Collected data entries
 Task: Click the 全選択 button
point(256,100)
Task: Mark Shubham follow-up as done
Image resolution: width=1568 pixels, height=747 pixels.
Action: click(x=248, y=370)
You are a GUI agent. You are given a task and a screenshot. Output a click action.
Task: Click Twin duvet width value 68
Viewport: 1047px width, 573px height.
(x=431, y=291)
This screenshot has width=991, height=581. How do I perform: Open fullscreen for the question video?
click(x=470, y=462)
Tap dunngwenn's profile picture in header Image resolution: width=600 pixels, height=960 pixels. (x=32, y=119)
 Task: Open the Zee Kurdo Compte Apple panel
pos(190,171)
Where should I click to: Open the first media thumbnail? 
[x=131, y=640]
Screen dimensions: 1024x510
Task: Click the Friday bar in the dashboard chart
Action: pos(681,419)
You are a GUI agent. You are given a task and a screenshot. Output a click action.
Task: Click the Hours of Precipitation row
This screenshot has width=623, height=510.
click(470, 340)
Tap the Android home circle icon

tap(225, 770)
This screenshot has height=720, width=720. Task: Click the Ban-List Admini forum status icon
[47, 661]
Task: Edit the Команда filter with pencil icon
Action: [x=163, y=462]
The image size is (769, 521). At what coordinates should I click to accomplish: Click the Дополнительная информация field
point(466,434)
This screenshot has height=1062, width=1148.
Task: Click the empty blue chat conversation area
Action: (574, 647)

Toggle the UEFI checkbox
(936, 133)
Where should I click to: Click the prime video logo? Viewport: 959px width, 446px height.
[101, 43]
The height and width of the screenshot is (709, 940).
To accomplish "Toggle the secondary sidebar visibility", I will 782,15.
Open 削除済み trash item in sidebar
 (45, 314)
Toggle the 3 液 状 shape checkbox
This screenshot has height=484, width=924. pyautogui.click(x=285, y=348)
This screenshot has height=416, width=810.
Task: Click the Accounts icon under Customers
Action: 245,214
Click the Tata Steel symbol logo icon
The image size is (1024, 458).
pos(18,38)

*TASK BRIEF*: Reproduce the full block of data exactly, omitting nothing.

*RESULT FOR THIS EXERCISE*:
 Task: Click the 全選択 button
point(256,100)
Task: Mark Shubham follow-up as done
Image resolution: width=1568 pixels, height=747 pixels.
Action: click(x=248, y=370)
You are a GUI agent. You are given a task and a screenshot. Output a click action.
Task: Click Twin duvet width value 68
Viewport: 1047px width, 573px height.
(x=431, y=291)
This screenshot has width=991, height=581. How do I perform: Open fullscreen for the question video?
click(x=470, y=462)
Tap dunngwenn's profile picture in header Image resolution: width=600 pixels, height=960 pixels. (x=32, y=119)
 Task: Open the Zee Kurdo Compte Apple panel
pos(190,171)
Where should I click to: Open the first media thumbnail? 
[x=131, y=640]
Screen dimensions: 1024x510
Task: Click the Friday bar in the dashboard chart
Action: pos(681,419)
You are a GUI agent. You are given a task and a screenshot. Output a click action.
Task: Click the Hours of Precipitation row
This screenshot has width=623, height=510.
click(470, 340)
Tap the Android home circle icon

tap(225, 770)
This screenshot has height=720, width=720. Task: Click the Ban-List Admini forum status icon
[47, 661]
Task: Edit the Команда filter with pencil icon
Action: [x=163, y=462]
The image size is (769, 521). At what coordinates should I click to accomplish: Click the Дополнительная информация field
point(466,434)
This screenshot has height=1062, width=1148.
Task: Click the empty blue chat conversation area
Action: (574, 647)

Toggle the UEFI checkbox
(936, 133)
Where should I click to: Click the prime video logo? Viewport: 959px width, 446px height.
[101, 43]
The height and width of the screenshot is (709, 940).
To accomplish "Toggle the secondary sidebar visibility", I will 782,15.
Open 削除済み trash item in sidebar
 (45, 314)
Toggle the 3 液 状 shape checkbox
This screenshot has height=484, width=924. pyautogui.click(x=285, y=348)
This screenshot has height=416, width=810.
Task: Click the Accounts icon under Customers
Action: 245,214
Click the Tata Steel symbol logo icon
The image size is (1024, 458).
pos(18,38)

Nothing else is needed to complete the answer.